Otro detalle que evade el Senador cuando se refiere al tema, es que el gobierno nacional libertario, del cual forma parte, ha eliminado los subsidios al sector, pero solo para las provincias, ya que en Buenos Aires las tarifas cuestan hasta un 50% menos que en Salta.
Por otro lado, propuesta de privatizar SAETA y trasladar el subsidio directamente al usuario, en lugar de a la prestación del servicio, bajo la premisa de «terminar con los intermediarios», encubre una quita de derechos. Al desfinanciar la estructura operativa del transporte masivo, se pone en riesgo la frecuencia y la calidad del servicio para los sectores más vulnerables, quienes dependen de este sistema para acceder a la educación y la salud.
Además, Cornejo ha señalado que SAETA absorbe el 85% del presupuesto destinado a discapacidad, utilizándolo como argumento para cuestionar la gestión de la empresa, sin ofrecer garantías de cómo se mantendría la cobertura universal en un esquema privatizado.

Una lucha de décadas para los estudiantes
Según información oficial, la gratuidad representa el 35% de los viajes que realizan las líneas de todos los corredores. Además, representa décadas de lucha estudiantil que han pedido este beneficio para todos, y que rige en Salta desde la última gestión de Juan Manuel Urtubey, quien primero lo implementó como decreto y luego se transformó en ley para consolidar dicha conquista.
La Ley 8030 establece la gratuidad para estudiantes de niveles inicial, primario, secundario, terciario y universitario, tanto de instituciones públicas como privadas, además de jubilados. Cualquier modificación a este esquema implica derogar o vaciar de contenido una ley sancionada para promover la movilidad social.
Actualmente SAETA ha solicitado un incremento del boleto cercano al 20% para llevarlo de $1.150 a $1500, luego del último aumento aplicado en mayo del 2025. Este pedido se fundamenta en la quita de subsidios nacionales, la inflación y el aumento de costos operativos como el combustible. En este escenario, eliminar la gratuidad sumaría una carga económica insoportable para miles de familias.

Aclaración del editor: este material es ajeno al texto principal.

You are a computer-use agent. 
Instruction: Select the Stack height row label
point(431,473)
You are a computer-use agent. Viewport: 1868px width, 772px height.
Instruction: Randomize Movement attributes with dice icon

Cornejo y un intento de subvertir el rol del Estado
La postura del senador Cornejo debe ser leída no como una reforma técnica, sino como un intento de subvertir el rol del Estado como garante de servicios básicos. Para el funcionariado provincial, ceder ante estas propuestas implicaría retroceder décadas en materia de políticas públicas de inclusión, dejando a merced del mercado un servicio esencial que, según la normativa vigente, debe asegurar la igualdad de oportunidades para todos los salteños.